### [Exercise requirements]
Reproduce the part of the workflow API docs starting with "Returns ErrDAGNotPaused if" and going on through "renderer without re-reading.", switching "snapshot" to "cached state".

[BEGIN Page]

ResolveArgs is PURE — no IO, deterministic. 100% unit-testable.

func Resume ¶

func Resume(ctx context.Context, wf *Workflow, dagID string) error

Resume resumes a paused DAG. Transitions paused to running, then publishes a synthetic EventResumed on the event bus so the scheduler re-evaluates ready steps through its normal serialized event path. Uses KV CAS with up to 5 retries on stale revision.

Returns ErrDAGNotPaused if the DAG is not in a paused state (including running, done, failed, canceled, or pausing).

func WriteDebug ¶

func WriteDebug(w io.Writer, dbg DAGDebug) error

WriteDebug renders an already-loaded DAGDebug to w. Separated from DebugPrint so callers that have the snapshot can reuse the renderer without re-reading.

[END Page]
[BEGIN Material provided]

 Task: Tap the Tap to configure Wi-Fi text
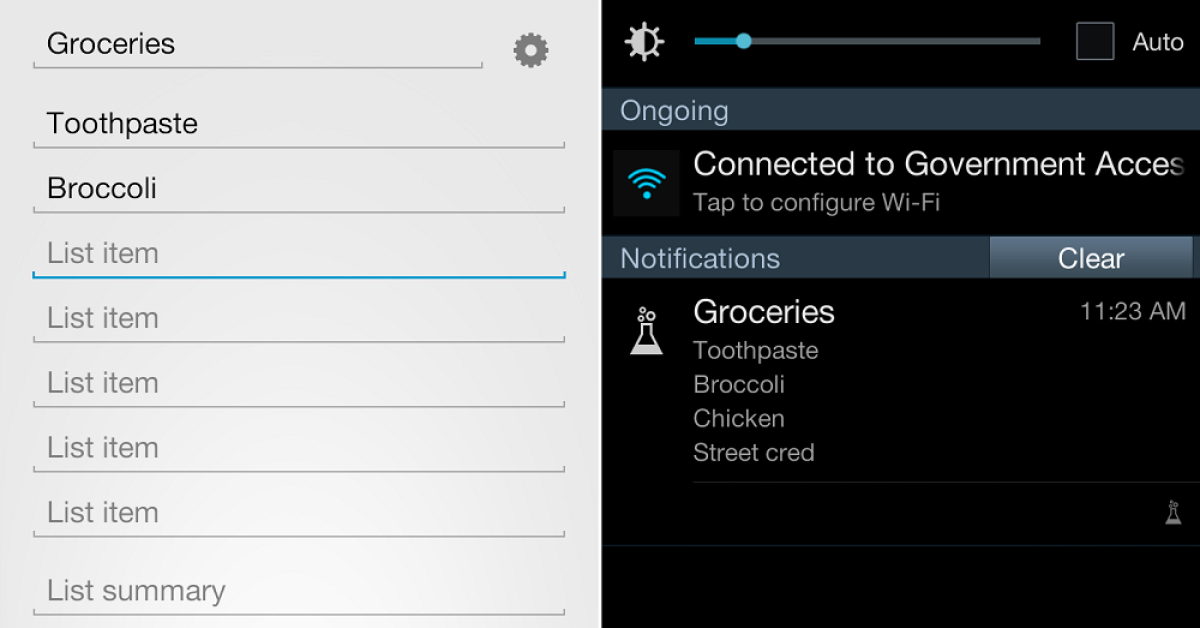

[END Material provided]

### [Written answer]
Returns ErrDAGNotPaused if the DAG is not in a paused state (including running, done, failed, canceled, or pausing).

func WriteDebug ¶

func WriteDebug(w io.Writer, dbg DAGDebug) error

WriteDebug renders an already-loaded DAGDebug to w. Separated from DebugPrint so callers that have the cached state can reuse the renderer without re-reading.